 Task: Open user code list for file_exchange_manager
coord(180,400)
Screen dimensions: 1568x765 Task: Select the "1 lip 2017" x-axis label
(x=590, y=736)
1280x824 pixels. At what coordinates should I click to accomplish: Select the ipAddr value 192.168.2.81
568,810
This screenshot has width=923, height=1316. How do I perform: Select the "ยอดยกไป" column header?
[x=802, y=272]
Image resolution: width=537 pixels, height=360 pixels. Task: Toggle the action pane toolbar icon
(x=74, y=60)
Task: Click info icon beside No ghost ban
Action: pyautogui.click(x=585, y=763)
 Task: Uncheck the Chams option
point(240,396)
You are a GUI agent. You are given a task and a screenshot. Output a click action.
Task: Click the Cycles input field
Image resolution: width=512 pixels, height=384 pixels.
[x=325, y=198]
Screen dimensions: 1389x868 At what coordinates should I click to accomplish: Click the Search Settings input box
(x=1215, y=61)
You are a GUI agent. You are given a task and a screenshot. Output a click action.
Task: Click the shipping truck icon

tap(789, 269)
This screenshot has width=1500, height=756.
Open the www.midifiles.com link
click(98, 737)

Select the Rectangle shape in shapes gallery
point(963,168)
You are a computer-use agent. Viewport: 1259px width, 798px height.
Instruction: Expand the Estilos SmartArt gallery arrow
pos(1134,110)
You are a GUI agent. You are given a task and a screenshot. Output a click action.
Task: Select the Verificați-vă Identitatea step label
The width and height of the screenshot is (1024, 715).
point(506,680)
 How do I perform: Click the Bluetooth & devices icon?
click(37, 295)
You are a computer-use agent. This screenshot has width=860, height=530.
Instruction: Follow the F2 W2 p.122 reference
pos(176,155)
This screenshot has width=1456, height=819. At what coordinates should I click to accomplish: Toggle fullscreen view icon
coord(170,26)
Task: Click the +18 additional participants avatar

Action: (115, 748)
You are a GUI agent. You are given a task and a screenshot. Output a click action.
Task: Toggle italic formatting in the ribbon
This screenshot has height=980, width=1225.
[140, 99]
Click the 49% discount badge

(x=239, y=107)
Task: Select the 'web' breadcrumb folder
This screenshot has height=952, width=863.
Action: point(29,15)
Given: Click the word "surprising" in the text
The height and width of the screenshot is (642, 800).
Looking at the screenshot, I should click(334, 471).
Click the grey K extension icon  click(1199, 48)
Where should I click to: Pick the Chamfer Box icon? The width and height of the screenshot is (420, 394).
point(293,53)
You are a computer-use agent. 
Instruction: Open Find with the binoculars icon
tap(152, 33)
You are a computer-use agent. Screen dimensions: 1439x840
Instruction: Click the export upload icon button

_____

▸ Work order:
Write out the records again, exactly as given.

▸ Problem solution:
 Task: Open user code list for file_exchange_manager
coord(180,400)
Screen dimensions: 1568x765 Task: Select the "1 lip 2017" x-axis label
(x=590, y=736)
1280x824 pixels. At what coordinates should I click to accomplish: Select the ipAddr value 192.168.2.81
568,810
This screenshot has width=923, height=1316. How do I perform: Select the "ยอดยกไป" column header?
[x=802, y=272]
Image resolution: width=537 pixels, height=360 pixels. Task: Toggle the action pane toolbar icon
(x=74, y=60)
Task: Click info icon beside No ghost ban
Action: pyautogui.click(x=585, y=763)
 Task: Uncheck the Chams option
point(240,396)
You are a GUI agent. You are given a task and a screenshot. Output a click action.
Task: Click the Cycles input field
Image resolution: width=512 pixels, height=384 pixels.
[x=325, y=198]
Screen dimensions: 1389x868 At what coordinates should I click to accomplish: Click the Search Settings input box
(x=1215, y=61)
You are a GUI agent. You are given a task and a screenshot. Output a click action.
Task: Click the shipping truck icon

tap(789, 269)
This screenshot has width=1500, height=756.
Open the www.midifiles.com link
click(98, 737)

Select the Rectangle shape in shapes gallery
point(963,168)
You are a computer-use agent. Viewport: 1259px width, 798px height.
Instruction: Expand the Estilos SmartArt gallery arrow
pos(1134,110)
You are a GUI agent. You are given a task and a screenshot. Output a click action.
Task: Select the Verificați-vă Identitatea step label
The width and height of the screenshot is (1024, 715).
point(506,680)
 How do I perform: Click the Bluetooth & devices icon?
click(37, 295)
You are a computer-use agent. This screenshot has width=860, height=530.
Instruction: Follow the F2 W2 p.122 reference
pos(176,155)
This screenshot has width=1456, height=819. At what coordinates should I click to accomplish: Toggle fullscreen view icon
coord(170,26)
Task: Click the +18 additional participants avatar

Action: (115, 748)
You are a GUI agent. You are given a task and a screenshot. Output a click action.
Task: Toggle italic formatting in the ribbon
This screenshot has height=980, width=1225.
[140, 99]
Click the 49% discount badge

(x=239, y=107)
Task: Select the 'web' breadcrumb folder
This screenshot has height=952, width=863.
Action: point(29,15)
Given: Click the word "surprising" in the text
The height and width of the screenshot is (642, 800).
Looking at the screenshot, I should click(334, 471).
Click the grey K extension icon  click(1199, 48)
Where should I click to: Pick the Chamfer Box icon? The width and height of the screenshot is (420, 394).
point(293,53)
You are a computer-use agent. 
Instruction: Open Find with the binoculars icon
tap(152, 33)
You are a computer-use agent. Screen dimensions: 1439x840
Instruction: Click the export upload icon button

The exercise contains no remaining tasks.